Write out the stretch of lines below that begins at the line with "Viewport: 907px width, 491px height." and ends at the line with "Given: Select the light icon numbered 2", including both, exactly as given and nothing more.

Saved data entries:
——
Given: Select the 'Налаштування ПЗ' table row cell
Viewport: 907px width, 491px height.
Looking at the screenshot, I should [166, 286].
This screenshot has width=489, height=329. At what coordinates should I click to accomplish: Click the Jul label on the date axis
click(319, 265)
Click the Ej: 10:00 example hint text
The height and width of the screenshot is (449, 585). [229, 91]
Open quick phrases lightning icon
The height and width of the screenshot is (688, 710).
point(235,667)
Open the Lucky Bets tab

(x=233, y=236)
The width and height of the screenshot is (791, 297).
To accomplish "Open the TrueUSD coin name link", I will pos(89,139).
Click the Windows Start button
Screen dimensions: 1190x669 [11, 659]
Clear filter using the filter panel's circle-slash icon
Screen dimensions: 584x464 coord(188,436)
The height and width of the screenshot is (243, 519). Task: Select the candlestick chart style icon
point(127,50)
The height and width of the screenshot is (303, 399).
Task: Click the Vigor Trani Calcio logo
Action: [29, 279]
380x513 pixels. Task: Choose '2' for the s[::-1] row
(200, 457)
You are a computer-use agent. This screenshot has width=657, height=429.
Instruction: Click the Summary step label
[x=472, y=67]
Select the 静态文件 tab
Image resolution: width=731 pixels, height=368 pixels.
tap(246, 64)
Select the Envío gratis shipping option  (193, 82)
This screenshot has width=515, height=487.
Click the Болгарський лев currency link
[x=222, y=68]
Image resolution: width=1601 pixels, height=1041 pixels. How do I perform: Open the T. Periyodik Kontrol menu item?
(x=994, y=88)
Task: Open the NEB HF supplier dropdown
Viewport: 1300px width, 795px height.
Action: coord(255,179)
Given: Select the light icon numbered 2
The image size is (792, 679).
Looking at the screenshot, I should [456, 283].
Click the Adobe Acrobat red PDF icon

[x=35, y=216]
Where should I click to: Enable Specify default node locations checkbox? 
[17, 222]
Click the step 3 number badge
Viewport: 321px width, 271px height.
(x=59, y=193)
——
• FINAL ANSWER
Viewport: 907px width, 491px height.
Looking at the screenshot, I should [166, 286].
This screenshot has width=489, height=329. At what coordinates should I click to accomplish: Click the Jul label on the date axis
click(319, 265)
Click the Ej: 10:00 example hint text
The height and width of the screenshot is (449, 585). [229, 91]
Open quick phrases lightning icon
The height and width of the screenshot is (688, 710).
point(235,667)
Open the Lucky Bets tab

(x=233, y=236)
The width and height of the screenshot is (791, 297).
To accomplish "Open the TrueUSD coin name link", I will pos(89,139).
Click the Windows Start button
Screen dimensions: 1190x669 [11, 659]
Clear filter using the filter panel's circle-slash icon
Screen dimensions: 584x464 coord(188,436)
The height and width of the screenshot is (243, 519). Task: Select the candlestick chart style icon
point(127,50)
The height and width of the screenshot is (303, 399).
Task: Click the Vigor Trani Calcio logo
Action: [29, 279]
380x513 pixels. Task: Choose '2' for the s[::-1] row
(200, 457)
You are a computer-use agent. This screenshot has width=657, height=429.
Instruction: Click the Summary step label
[x=472, y=67]
Select the 静态文件 tab
Image resolution: width=731 pixels, height=368 pixels.
tap(246, 64)
Select the Envío gratis shipping option  (193, 82)
This screenshot has width=515, height=487.
Click the Болгарський лев currency link
[x=222, y=68]
Image resolution: width=1601 pixels, height=1041 pixels. How do I perform: Open the T. Periyodik Kontrol menu item?
(x=994, y=88)
Task: Open the NEB HF supplier dropdown
Viewport: 1300px width, 795px height.
Action: coord(255,179)
Given: Select the light icon numbered 2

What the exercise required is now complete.